It was always personal with me. It was the first homicide I'd worked that I really had a major role in.
I always felt that this case could be solved, so it always bothered me.
Peterson became the head of the County Robbery Homicide Division and in October of 2000 sent
one of his detectives, Fred De Los Santos, to a seminar on cold cases.
When Detective De La Santos returned,
he was eager to put what he had learned to use.
Peterson suggested he look into the case of Ray DeMell's
shooting.
Here's Detective De La Santos.
Detective Sergeant Peterson, at the time,
always felt that the key person in this thing
was going to be a friend of the suspect.
De La Santos decided to re-interview Ron,
hoping that time might have made him a little more open to the suspect. De La Santos decided to re-interview Ron, hoping that time might have made him
a little more open to the questions. When Ron was originally interviewed, he said that
he didn't know anything that happened after Barrett had left the party. And he answered
the door and told him who I was and what I'm investigating and told him that I needed him
to come down to the office and he agreed to do it. The two men went to the police station and
De La Santo started the questions. Here's some audio from the interrogation.
I know you didn't shoot the guy. You're not the murderer, you're not the guy I'm
looking for. Okay? And so today I just want a truthful
statement from you as to what Norman told you. He told me something that happened out there, you know.
I crashed into his truck and some...
State of mind was very erratic, crying, talking too fast.
He did not know if he had hit anybody or anything like that,
but Teddy had fired the weapon into the vehicle and
he didn't know what to do. Ron said he took the gun from his friend not knowing
what else to do in such an intense situation. In a situation like that where do
you want the gun? Your hands or his? His hands, the whole public's in trouble, maybe.
My hands?
You can't get it back.
Can I ask you, did you destroy the gun?
No.
Did Norman give you the gun to get rid of it for him?
If I was to answer that,
it would incriminate me of it, wouldn't it?
Detective De La Santos believed he was very close
to being able to find the gun that had killed
Ray Jamel.
He had started to waver by saying, you know, if I say something, is it going to incriminate
me?
And I kept assuring him that he was helping me in this investigation.
So as he spoke to me, I could tell that he wanted to tell me something, and he knew where
the gun was. He doesn't push though.
He just continues his conversation with Ron.
Well, you got an address I can go get the gun in?
I'll just drive over there and pick it up.
It's, it's, it's not out of my address.
Is it buried somewhere?
Yes, sir.
But I wanted to get rid of that gun.
I didn't want it around where he could come back and get it. Is it buried somewhere? Yes, sir. But I wanted to get rid of that gun.
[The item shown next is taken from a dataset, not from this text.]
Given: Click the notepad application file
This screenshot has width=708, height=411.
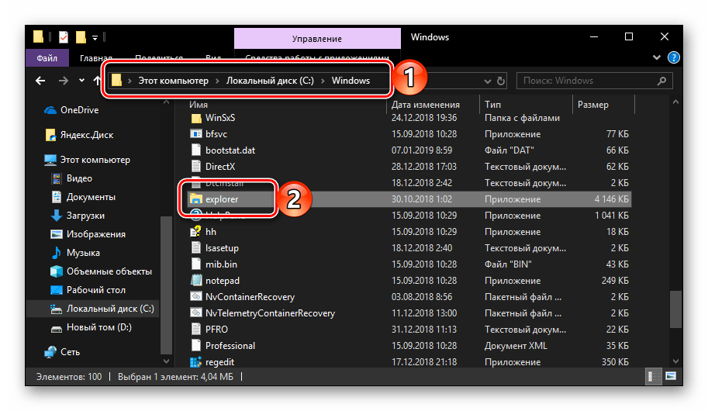Looking at the screenshot, I should (222, 280).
I didn't want it around where he could come back and get it.
So I disposed of it.
I buried it in the side of a mountain.
Is it Old State Road or San Juan Road, San Juan Grade Road?
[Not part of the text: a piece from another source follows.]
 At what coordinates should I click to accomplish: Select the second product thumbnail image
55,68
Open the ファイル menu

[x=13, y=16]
I guess it would be Old State.
Okay. Can you point it out to me?
I hope so.
Ron told the investigators that he had put the gun in an ammo box
and buried it in a field next to a tree.
The problem was the field was an entire acre and had around a hundred trees.
I thought we're never going to find it.
This was just something, another thing that's going to end up being a dead end.
Detective De La Santos was discouraged, but he didn't give up.
He decided to ask for help from a group that was known for their expertise in finding things,
the Treasure Hunters Society of Santa Clara Valley.
It was formed in 1976 by a few friends who liked to use metal detectors and hunt for
treasure to share their common interests.
The group size increased and a lot more than just a few friends had become members.
On January 30, 2002, 24 treasure hunters with their metal detectors came to help search the field.
This is Warren Whited, one of the treasure hunters.
It was just hard packed cow pasture ground and we were coming up with bullets, nails
and all kinds of other pieces of metal.
As I got up closer to the trees I thought in my mind if I was going to hide something
I'd need a landmark.
These trees look like they'd be a perfect spot.
I took off the scraper and scraped away about maybe three or four inches of leaves
and then started bringing down maybe three to four inches of dirt and I could make out
the outline of an ammunition box. And so I gave a good holler, got a target over here
and the lead man got hold of the officer and up they came.
Detective De Los Santos confirmed it was an ammo box, like the one Rana described.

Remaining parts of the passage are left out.